* **What is asked**:
**a)** Summarize the forum post in two sentences.
**b)** Rewrite the forum post from "All that being" to "food for thought.", putting "nations" in place of "countries".
**c)** Which war does the forum post cite as an example of people not caring about the average citizen on the other side?

* **Selected passage**:
------------

Thirdly, in terms of villages celebrating 9/11 or planning the 1993 bombing of the World Trade Center or all that, death of the enemy is celebrated in all major cultures. Now, one would probably argue with me that us having celebratory barbeques outside the white house and chanting "USA" after we killed Bin Laden is different than a village or group cheering at the death of 3000 people, and for the most part I'd tend to agree. However, there are historical comparisons that can be drawn. In World War II, for instance, I think most Americans, Englishmen, Russians, etc., didnt give a damn about the average German or Japanese citizen, and vice versa. The more that died the better. They were all seen as part of the evil. This has been true for hundreds of conflicts throughout human time. I'm not saying I agree with such views, but it's not THAT unrealistic for people to cheer the death of a country across the world that has interfered in their affairs for a century. There was no doubt people that cheered the bombing of Baghdad as well, or would cheer an invasion of Iran, etc. 

All that being said, let's just say Islam truly is, at its heart, the most "evil" religion in this world and that it's a serious problem. How do we suppose we will solve this problem? Invading various countries and installing a democracy and abolishing Sharia? If these countries wish to change their culture and "progress", they can and will do so some day, some how. Until then, we have to combat evil in this world with good, hate with love, and refrain from hateful generalizations about any particular ethnicity or religion. Even if others, (Muslims, for example) say hateful things about us. I'm not saying any of you display such qualities, just food for thought.


----------



## sambino510 (Oct 17, 2013)

------------

* **Information shown**:
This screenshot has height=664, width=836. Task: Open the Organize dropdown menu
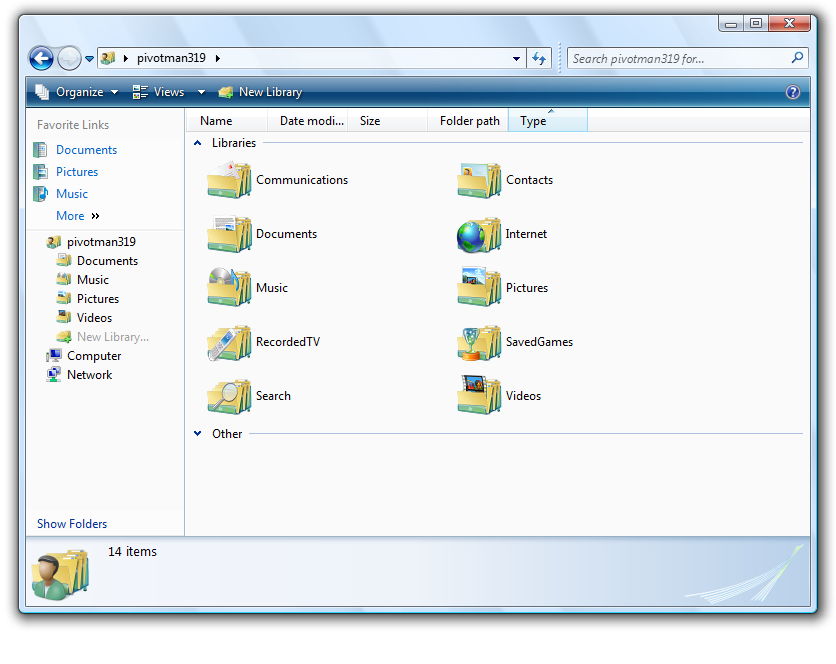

------------

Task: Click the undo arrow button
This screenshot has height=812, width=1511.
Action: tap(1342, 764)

------------

* **Correct answers**:
**a)** The post argues that all major cultures celebrate the death of the enemy, citing World War II, when most Americans, Englishmen and Russians did not care about the average German or Japanese citizen, and vice versa. It then asks how the supposed problem of Islam could be solved and concludes that, rather than invading countries, people should combat evil with good and hate with love and should refrain from hateful generalizations about any ethnicity or religion.

**b)**
All that being said, let's just say Islam truly is, at its heart, the most "evil" religion in this world and that it's a serious problem. How do we suppose we will solve this problem? Invading various nations and installing a democracy and abolishing Sharia? If these nations wish to change their culture and "progress", they can and will do so some day, some how. Until then, we have to combat evil in this world with good, hate with love, and refrain from hateful generalizations about any particular ethnicity or religion. Even if others, (Muslims, for example) say hateful things about us. I'm not saying any of you display such qualities, just food for thought.

**c)** World War II.